* _TEXT EXCERPT_:
# New Lunacy Rating



## The Last Stand (Dec 8, 2019)

Quick question, what does the new Lunacy rating mean or symbolize?


----------



## edboy (Dec 8, 2019)

Not sure but people have been spamming it the minute they noticed it. Never change, people.


----------



## war has changed (Dec 8, 2019)

Islamic Content but more secular and less divisive, perhaps?


----------



## crocodilian (Dec 8, 2019)

It's luna, see?


----------



## byuu (Dec 8, 2019)

It represents awoo. Since wolves do it when the moon is out.


----------



## The Crow (Dec 8, 2019)

So its basically the "this is a crazy post/poster" rating then?


----------



## Revo (Dec 8, 2019)

The Crow said:


> So its basically the "this is a crazy post/poster" rating then?


Yes.


----------



## Exigent Circumcisions (Dec 8, 2019)

I'm not sure what it means, but I don't think it's a vector image like the others; if you zoom in there's some heavy pixelation going on.


----------



## Basil II (Dec 8, 2019)

I imagine it's for schizoposting.


----------



## Mariposa Electrique (Dec 8, 2019)

Basil II said:


> I imagine it's for schizoposting.


Personally, I think it's great for the CWC and Tommy Tooter forums. Sometimes, I just don't know how to rate some of their reported content.


----------



## Man vs persistent rat (Dec 8, 2019)

Only the most redpilled lunacy-raters recognise its secret meaning:


----------



## NOT Sword Fighter Super (Dec 8, 2019)

Wow, what other marshmallow shapes are we missing from Lucy Charms now?
The four leafed clover I think.


----------



## mindlessobserver (Dec 8, 2019)

If you get a lot of them it means that you and you alone have cracked the mysteries of reality  and its your duty to continue posting to share your wisdom with lesser beings.


----------



## The Crow (Dec 8, 2019)

weedsneaker13 said:


> Yes.

* _PROBLEM DETAILS_:
Continue the forum thread about the new Lunacy rating, starting right after its final line.

* _GIVEN INFORMATION_:

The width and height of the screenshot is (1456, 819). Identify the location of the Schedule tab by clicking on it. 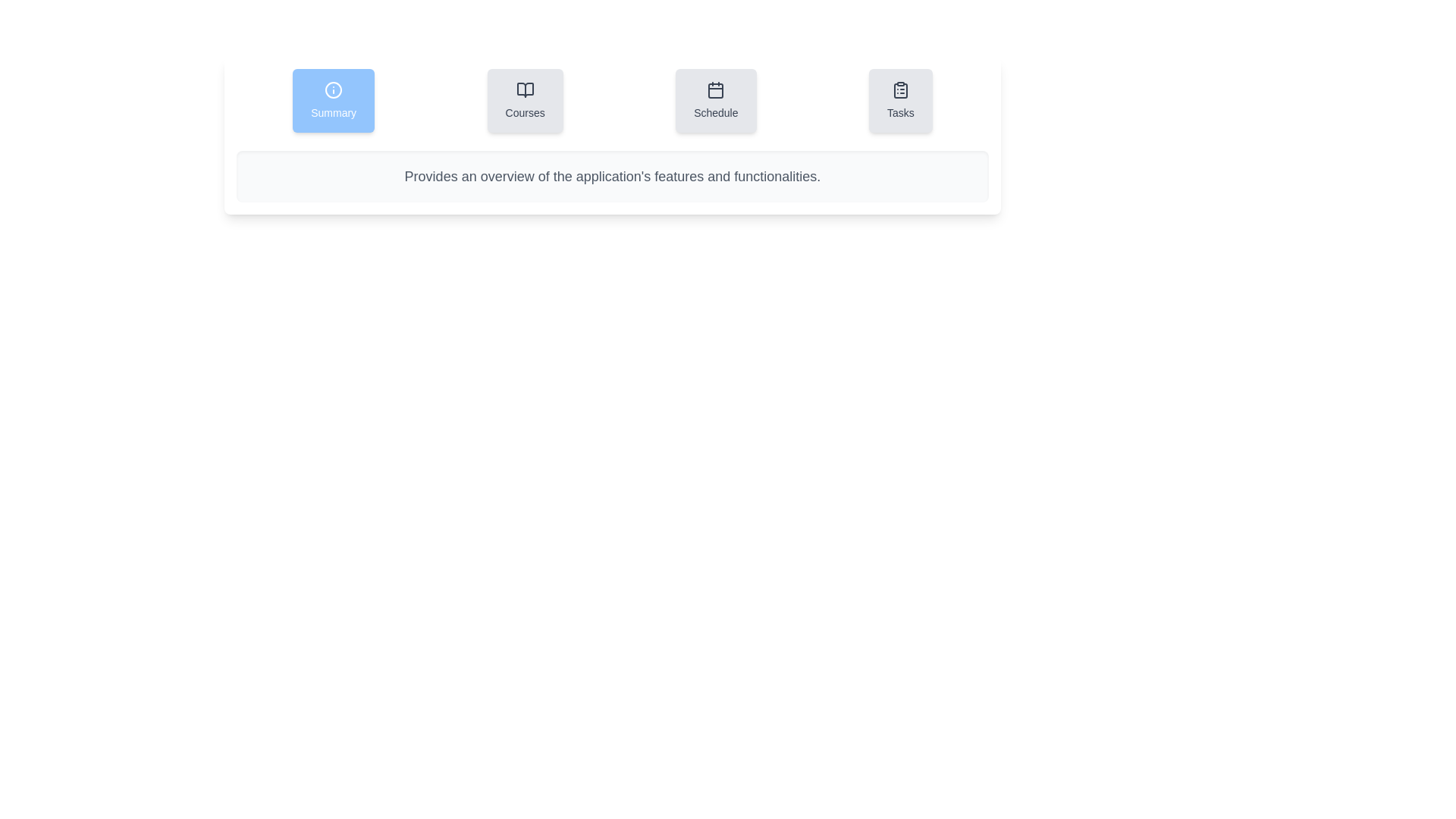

* _ANSWER TO THIS PROBLEM_:
Ah, so its the perfect rating for shitposts  that may or may not actually be serious, then.


----------



## Purin Chan (Dec 8, 2019)

Still waiting for that LOL rating Null :/


----------



## IAmNotAlpharius (Dec 8, 2019)

mindlessobserver said:


> If you get a lot of them it means that you and you alone have cracked the mysteries of reality  and its your duty to continue posting to share your wisdom with lesser beings.



How can I obtain this secret knowledge?


----------



## crocodilian (Dec 8, 2019)

Just an FYI, it's a negative rating. If you're some kind of homosexual who cares about your reaction score I would avoid earning it.


----------



## Dwight Frye (Dec 8, 2019)

The moon was/is seen as a symbol of madness. Luna/lunacy. I'd assume it's for posts that are just batshit crazy then. Seems simple enough.


----------



## mindlessobserver (Dec 8, 2019)

IAmNotAlpharius said:


> How can I obtain this secret knowledge?




You can start by studying the ancient wisdom of one of Web 1.0s greatest sages.

http://archive.md/vlE23


----------



## Unog (Dec 8, 2019)




----------



## LofaSofa (Dec 8, 2019)

I thought it was for when we spot fresh moons.


----------



## Cheetahman (Dec 8, 2019)

NOT Sword Fighter Super said:


> Wow, what other marshmallow shapes are we missing from Lucy Charms now?
> The four leafed clover I think.


How horrifying.


Spoiler


----------



## Superman93 (Dec 8, 2019)

We get this gay lunacy shit but my press "X" to doubt button isnt here?


----------



## General Disarray (Dec 8, 2019)

Exigent Circumcisions said:


> I'm not sure what it means, but I don't think it's a vector image like the others; if you zoom in there's some heavy pixelation going on.


I like you've gone back to your animated avi.


----------



## Y2K Baby (Dec 8, 2019)

Stibky chees!!


----------



## ATaxingWoman (Dec 8, 2019)

TFW still no Nice meme rating


----------



## Sam Losco (Dec 8, 2019)

I think this rating is specifically to use on every one of @Shiversblood anus posts.


----------



## Basil II (Dec 8, 2019)

Superman93 said:


> We get this gay lunacy shit but my press "X" to doubt button isnt here?


tfw still no fish hook rating


----------



## Army Burger (Dec 8, 2019)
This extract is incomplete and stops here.